Studio album by Scorcher
- Released: 23 November 2009
- Genre: Grime

= Concrete Jungle (Scorcher album) =

Concrete Jungle is a 2009 debut album by Scorcher released independently. The album is seen as a critical success in electronic music. The albums has spawned two singles, 'I Know' and 'Lipsin' Ting', neither of which charted. The albums has been widely anticipated by many in the grime scene, but disappointed many in the scene. It features collaborations with the likes of Wiley, J2K, and Wretch 32. The album was inspired by a short freestyle by Scorcher.
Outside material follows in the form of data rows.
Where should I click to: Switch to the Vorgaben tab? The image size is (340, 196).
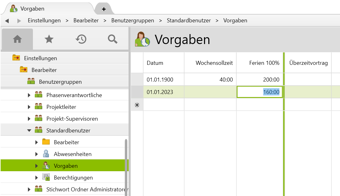click(32, 9)
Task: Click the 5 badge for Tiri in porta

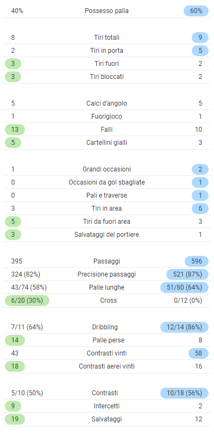Action: tap(200, 51)
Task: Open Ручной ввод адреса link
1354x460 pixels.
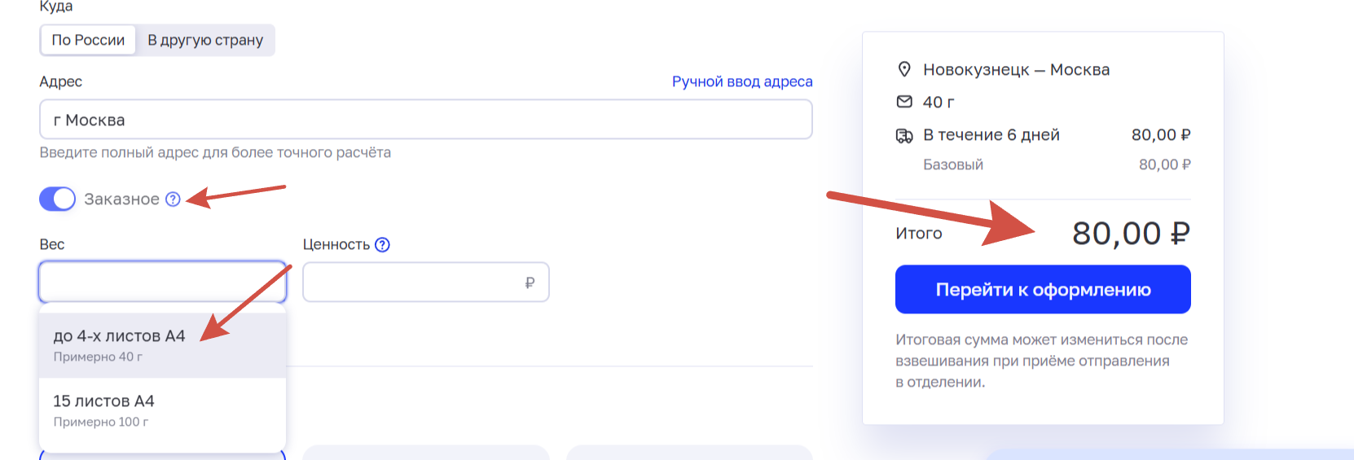Action: pyautogui.click(x=741, y=81)
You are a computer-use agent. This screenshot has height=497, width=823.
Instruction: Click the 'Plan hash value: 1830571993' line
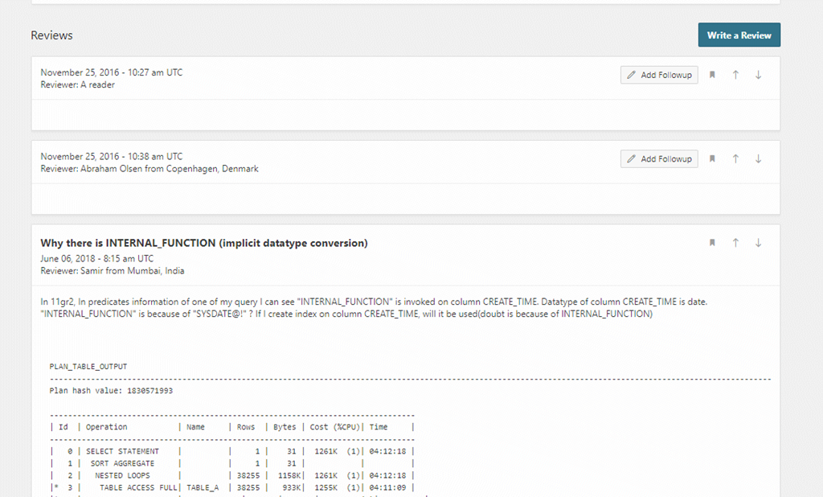point(111,391)
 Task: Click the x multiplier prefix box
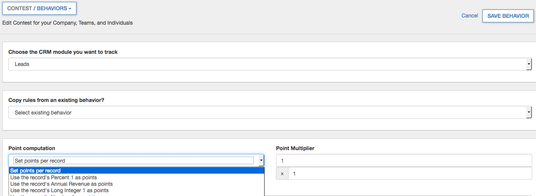(282, 174)
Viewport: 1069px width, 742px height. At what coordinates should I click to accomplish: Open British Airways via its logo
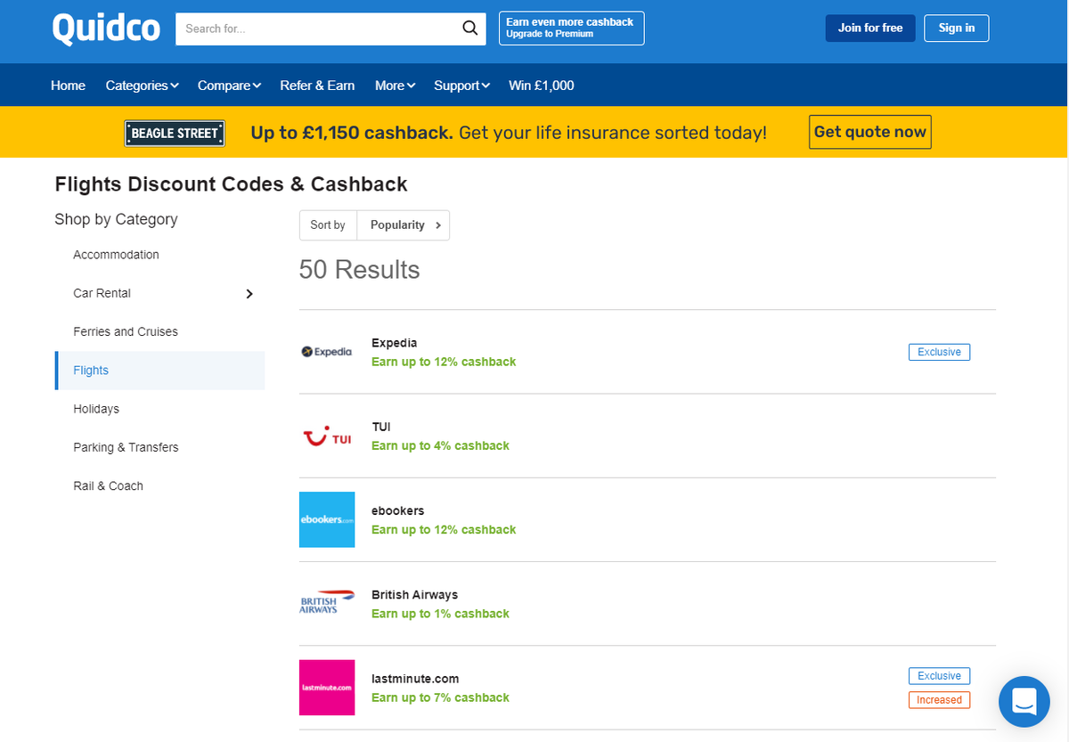[x=326, y=602]
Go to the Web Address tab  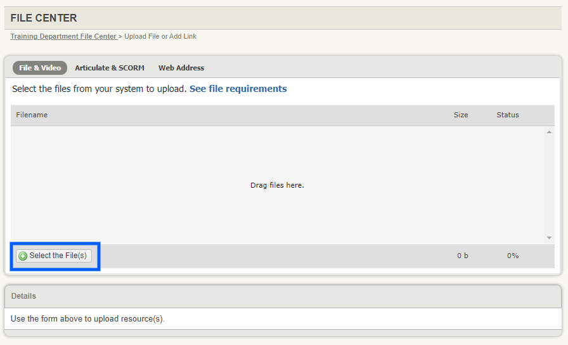pos(181,68)
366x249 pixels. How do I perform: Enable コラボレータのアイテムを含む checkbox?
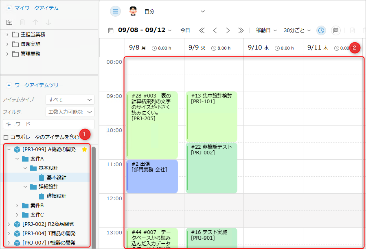(x=6, y=137)
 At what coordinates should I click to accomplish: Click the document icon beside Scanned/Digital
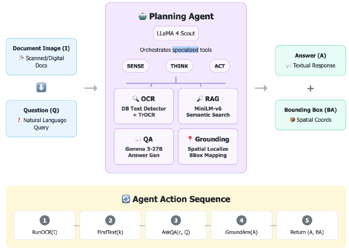[21, 58]
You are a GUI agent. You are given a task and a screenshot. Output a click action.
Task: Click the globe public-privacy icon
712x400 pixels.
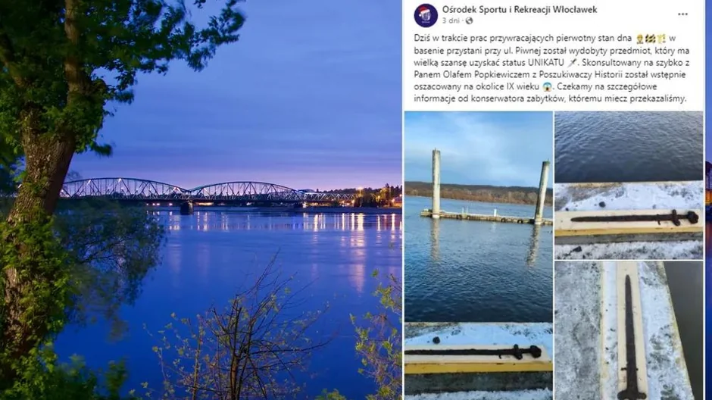pyautogui.click(x=469, y=21)
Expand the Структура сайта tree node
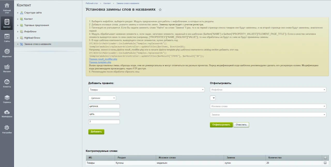This screenshot has height=167, width=331. tap(18, 13)
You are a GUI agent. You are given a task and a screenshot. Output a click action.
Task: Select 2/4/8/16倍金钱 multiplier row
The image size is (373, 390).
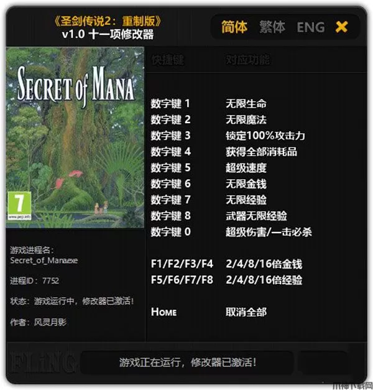point(226,264)
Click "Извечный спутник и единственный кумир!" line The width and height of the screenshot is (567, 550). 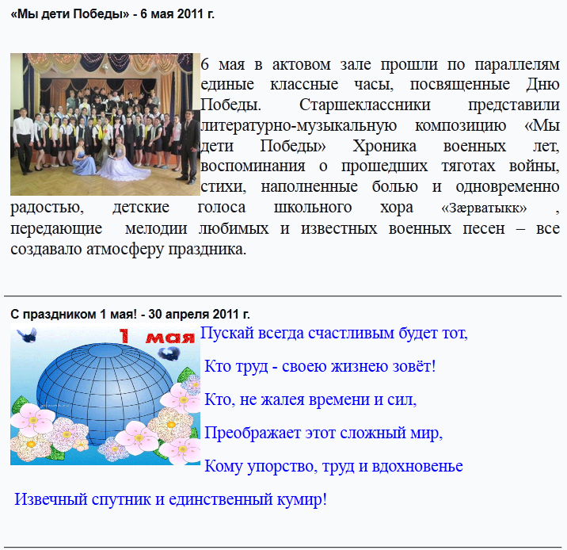170,500
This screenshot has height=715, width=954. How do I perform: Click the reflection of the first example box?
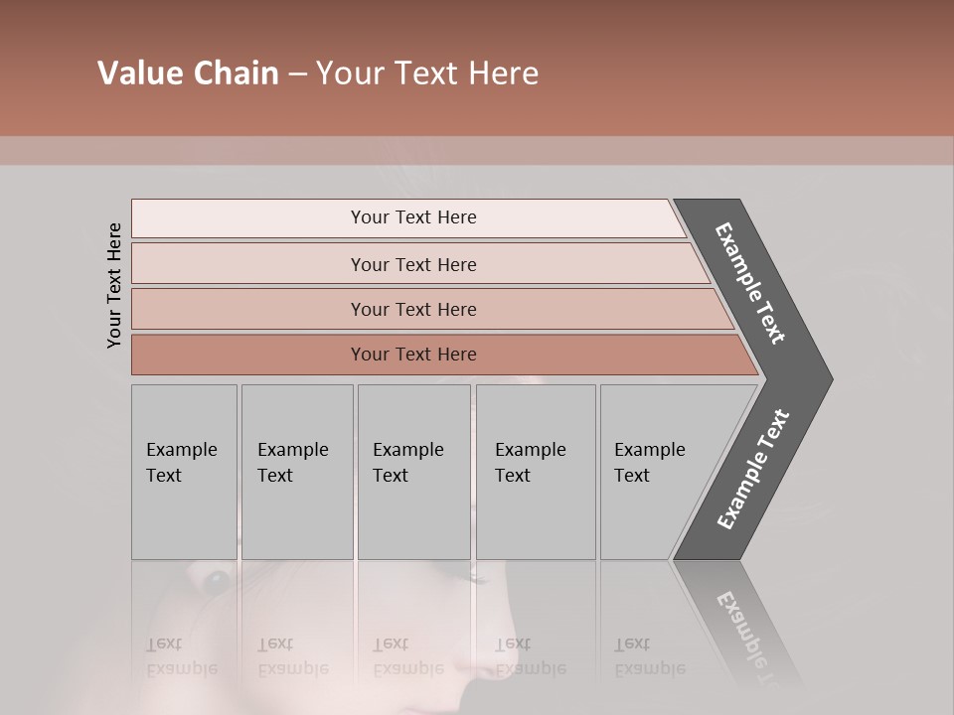coord(185,627)
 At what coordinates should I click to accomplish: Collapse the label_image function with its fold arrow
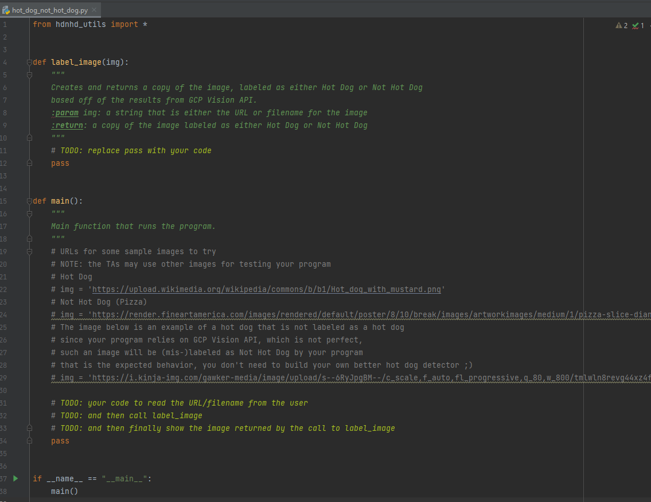click(x=29, y=61)
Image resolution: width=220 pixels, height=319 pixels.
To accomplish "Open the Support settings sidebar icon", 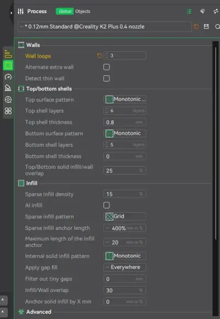I will (x=8, y=88).
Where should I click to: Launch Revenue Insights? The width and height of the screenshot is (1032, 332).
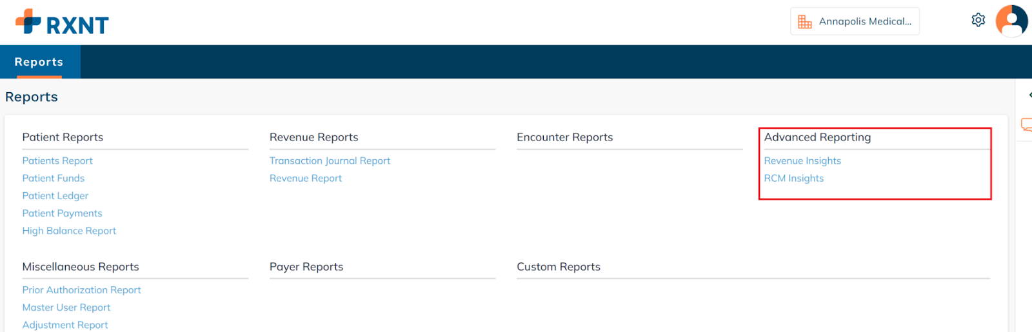pos(802,161)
The 3rd single from the album is 'Dark Knight'.

==Track listing==
1. "Dark Knight"
2. "Space Invader" (ft. Wizzy Wow)
3. "Good Morning" (ft. Wretch 32 and Kay Young) [Produced by Vex Music]
4. "Standing On The Chairs"
5. "I Know" (ft. Wiley and J2K)
6. "London Boy"
7. "Trend Setters" (ft. G-Frsh, Wretch 32 and Mercston)
8. "Gangsta"
9. "Revenge" (ft. The J.F.L.O.W.S)
10. "We Don't Care" (ft. Terminator)
11. "Interlude" (Performed by Grand Jones)
12. "She Don't Know" (ft. Darren B)
13. "Turbulence"
14. "Grownard"
15. "Lights On" (ft. Wretch 32 and Mercston)
16. "This Is Me"
17. "Getaway"
18. "Pay-Per-View (Bonus)"
19. "Lipsin' Ting(Bonus)"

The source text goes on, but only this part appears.